So should Impact Coatings (STO:IMPC) shareholders be worried about its cash burn? For the purposes of this article, cash burn is the annual rate at which an unprofitable company spends cash to fund its growth; its negative free cash flow. Let's start with an examination of the business' cash, relative to its cash burn.

View our latest analysis for Impact Coatings

How Long Is Impact Coatings' Cash Runway?

A company's cash runway is the amount of time it would take to burn through its cash reserves at its current cash burn rate. When Impact Coatings last reported its September 2024 balance sheet in October 2024, it had zero debt and cash worth kr62m. Looking at the last year, the company burnt through kr65m. That means it had a cash runway of around 12 months as of September 2024. That's quite a short cash runway, indicating the company must either reduce its annual cash burn or replenish its cash. We should note, however, that if we extrapolate recent trends in its cash burn, then its cash runway would get a lot longer. Depicted below, you can see how its cash holdings have changed over time.

debt-equity-history-analysis
OM:IMPC Debt to Equity History October 19th 2024

How Well Is Impact Coatings Growing?

We reckon the fact that Impact Coatings managed to shrink its cash burn by 25% over the last year is rather encouraging. And considering that its operating revenue gained 45% during that period, that's great to see. It seems to be growing nicely. Clearly, however, the crucial factor is whether the company will grow its business going forward. For that reason, it makes a lot of sense to take a look at our analyst forecasts for the company.

How Easily Can Impact Coatings Raise Cash?

Even though it seems like Impact Coatings is developing its business nicely, we still like to consider how easily it could raise more money to accelerate growth. Generally speaking, a listed business can raise new cash through issuing shares or taking on debt. One of the main advantages held by publicly listed companies is that they can sell shares to investors to raise cash and fund growth. By looking at a company's cash burn relative to its market capitalisation, we gain insight on how much shareholders would be diluted if the company needed to raise enough cash to cover another year's cash burn.

Impact Coatings' cash burn of kr65m is about 16% of its kr399m market capitalisation. As a result, we'd venture that the company could raise more cash for growth without much trouble, albeit at the cost of some dilution.

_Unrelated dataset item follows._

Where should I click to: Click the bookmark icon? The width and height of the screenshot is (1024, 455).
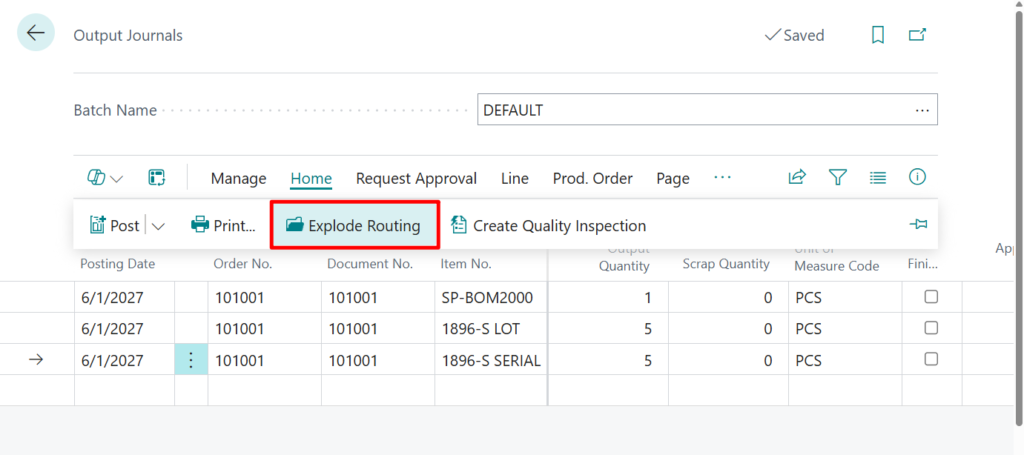(x=878, y=35)
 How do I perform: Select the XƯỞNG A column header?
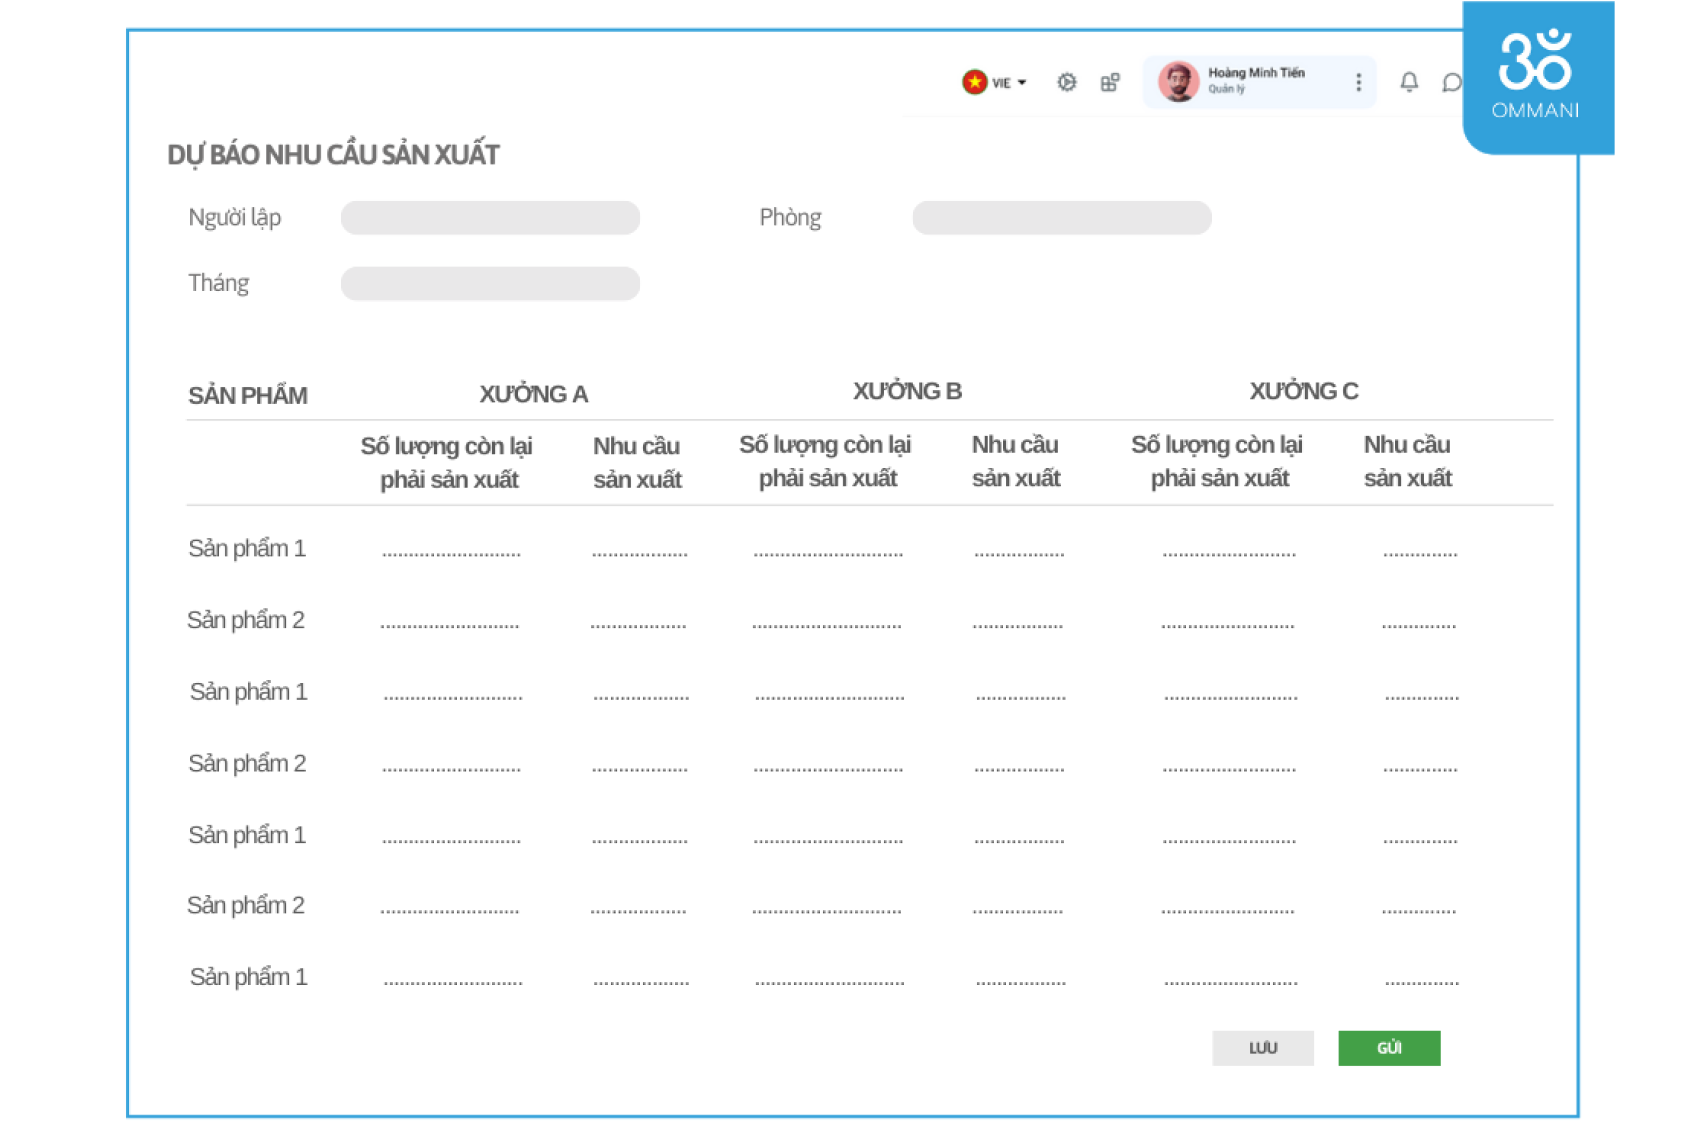(x=533, y=394)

Is Impact Coatings' Cash Burn A Worry?

On this analysis of Impact Coatings' cash burn, we think its revenue growth was reassuring, while its cash runway has us a bit worried. While we're the kind of investors who are always a bit concerned about the risks involved with cash burning companies, the metrics we have discussed in this article leave us relatively comfortable about Impact Coatings' situation. An in-depth examination of risks revealed 3 warning signs for Impact Coatings that readers should think about before committing capital to this stock.

Of course Impact Coatings may not be the best stock to buy. So you may wish to see this free collection of companies boasting high return on equity, or this list of stocks with high insider ownership.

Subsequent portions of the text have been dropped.